▸ Task description
Please return every line in the following data that includes the string "computer".

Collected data
==================================================

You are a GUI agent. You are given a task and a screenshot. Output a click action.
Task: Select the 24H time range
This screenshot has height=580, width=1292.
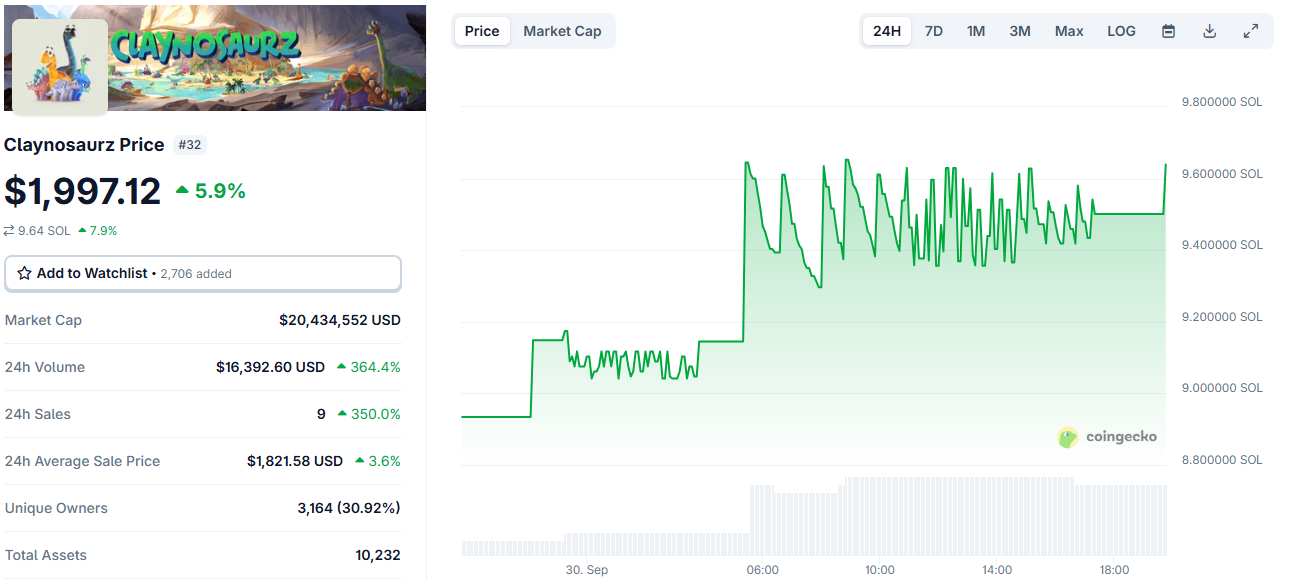coord(887,31)
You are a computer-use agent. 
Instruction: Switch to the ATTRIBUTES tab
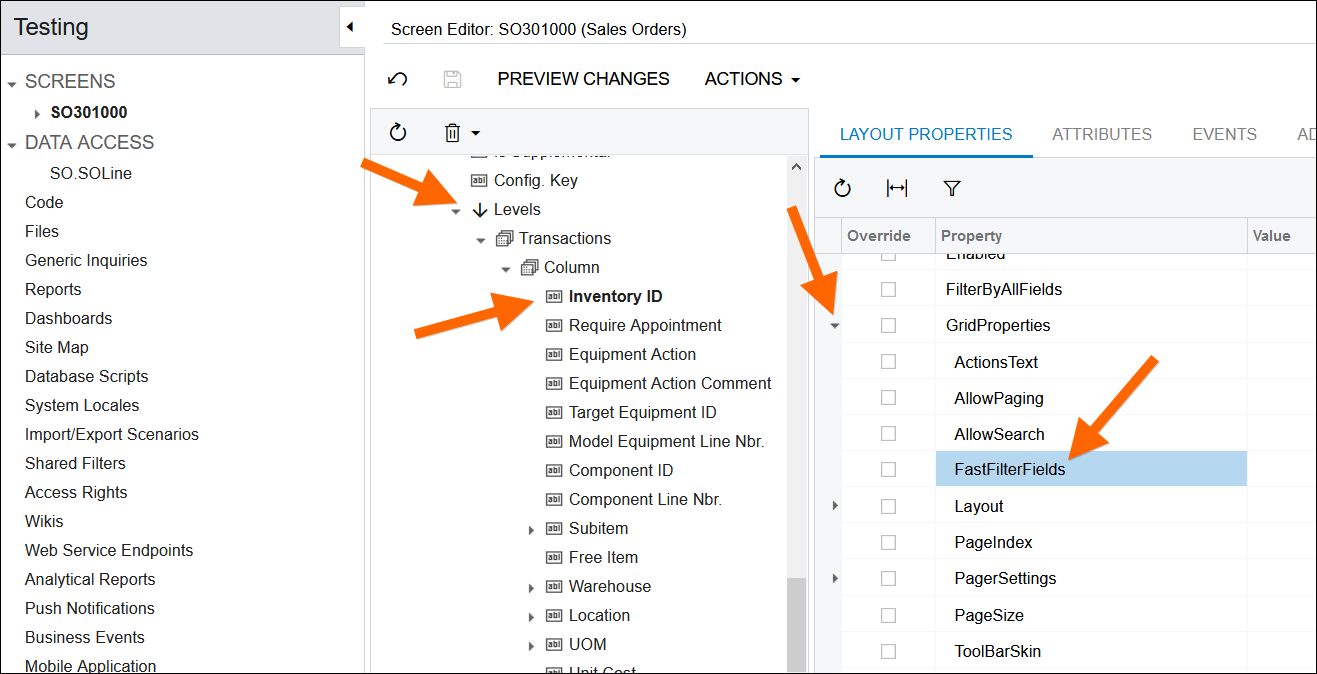(x=1101, y=134)
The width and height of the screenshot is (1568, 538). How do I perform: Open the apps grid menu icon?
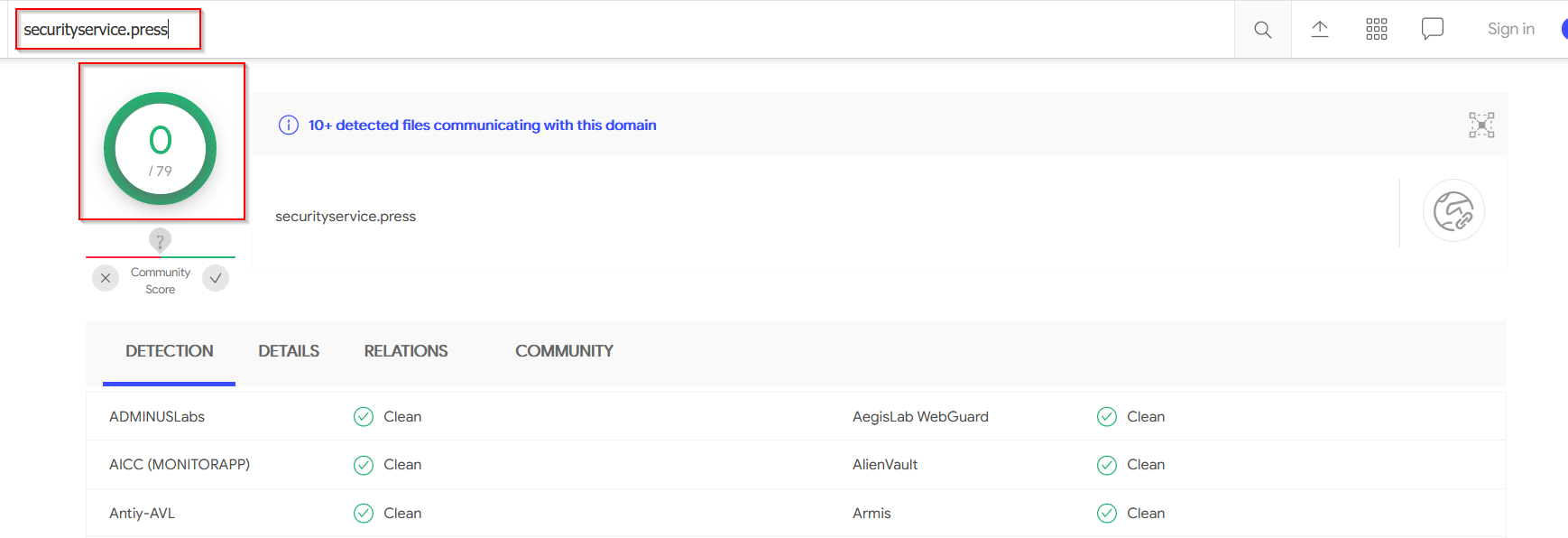(1376, 29)
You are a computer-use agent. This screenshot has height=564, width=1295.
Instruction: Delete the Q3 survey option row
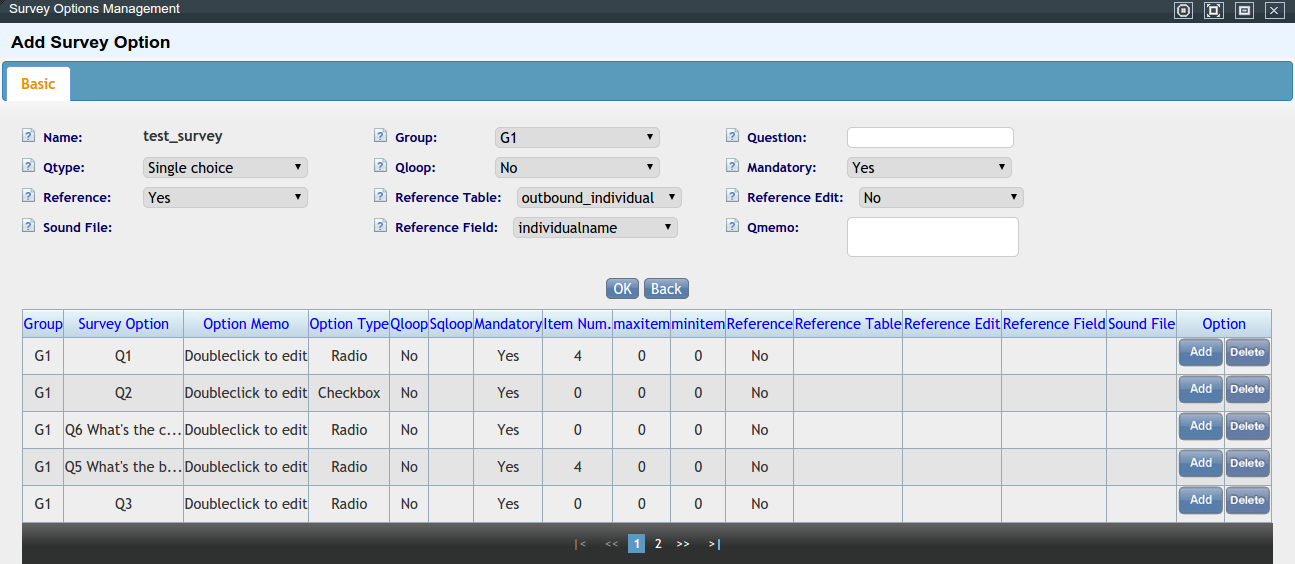pyautogui.click(x=1247, y=500)
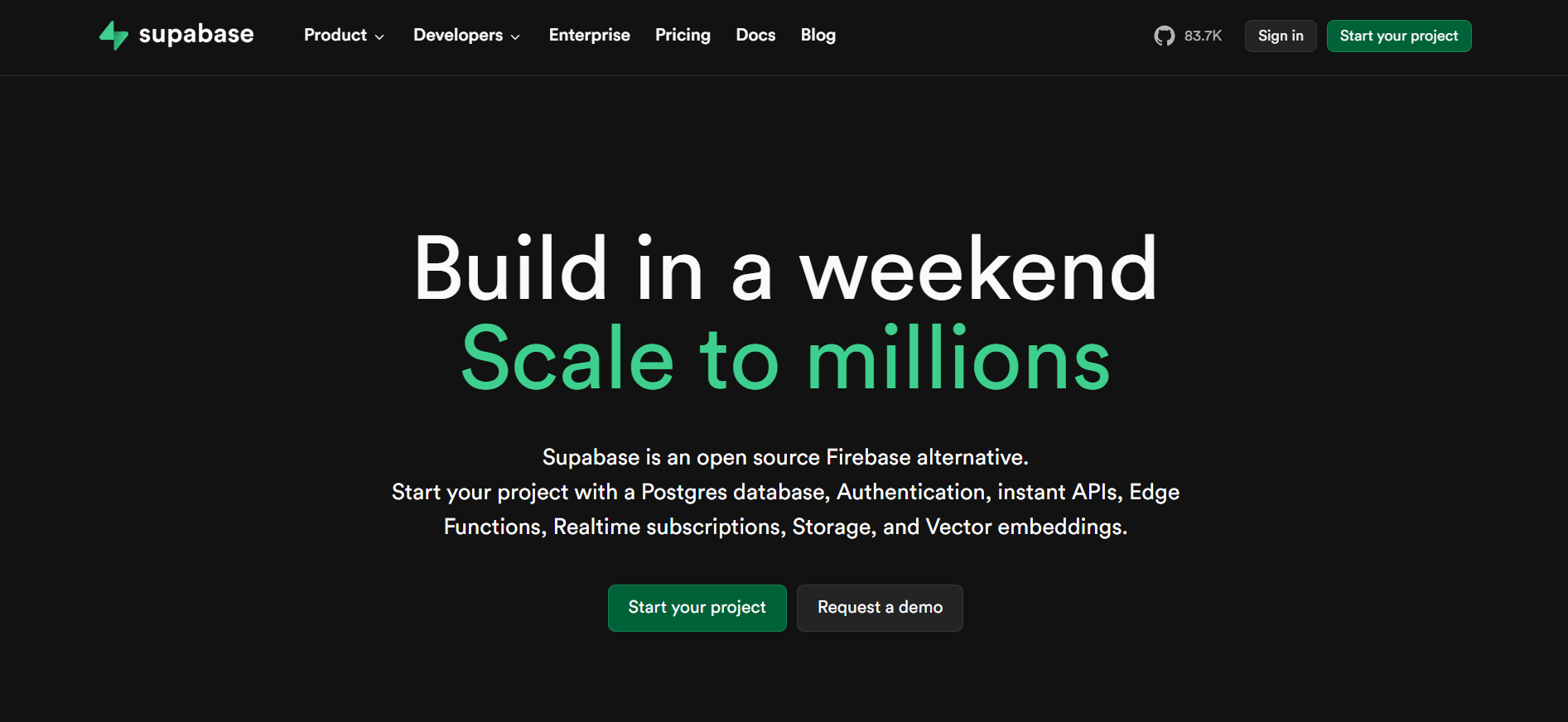Click the Realtime subscriptions description line
Image resolution: width=1568 pixels, height=722 pixels.
[785, 527]
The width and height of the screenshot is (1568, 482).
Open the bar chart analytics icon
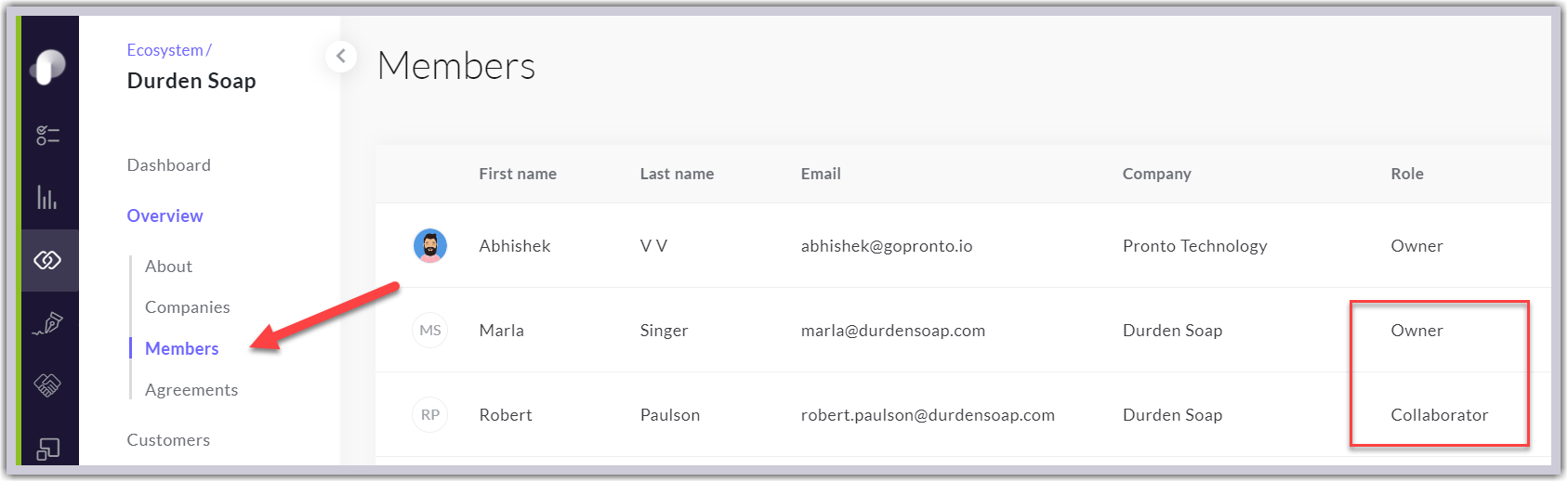[x=47, y=197]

==================================================

▸ Task response
You are a computer-use agent. 
You are a computer-use agent. This screenshot has height=564, width=1295.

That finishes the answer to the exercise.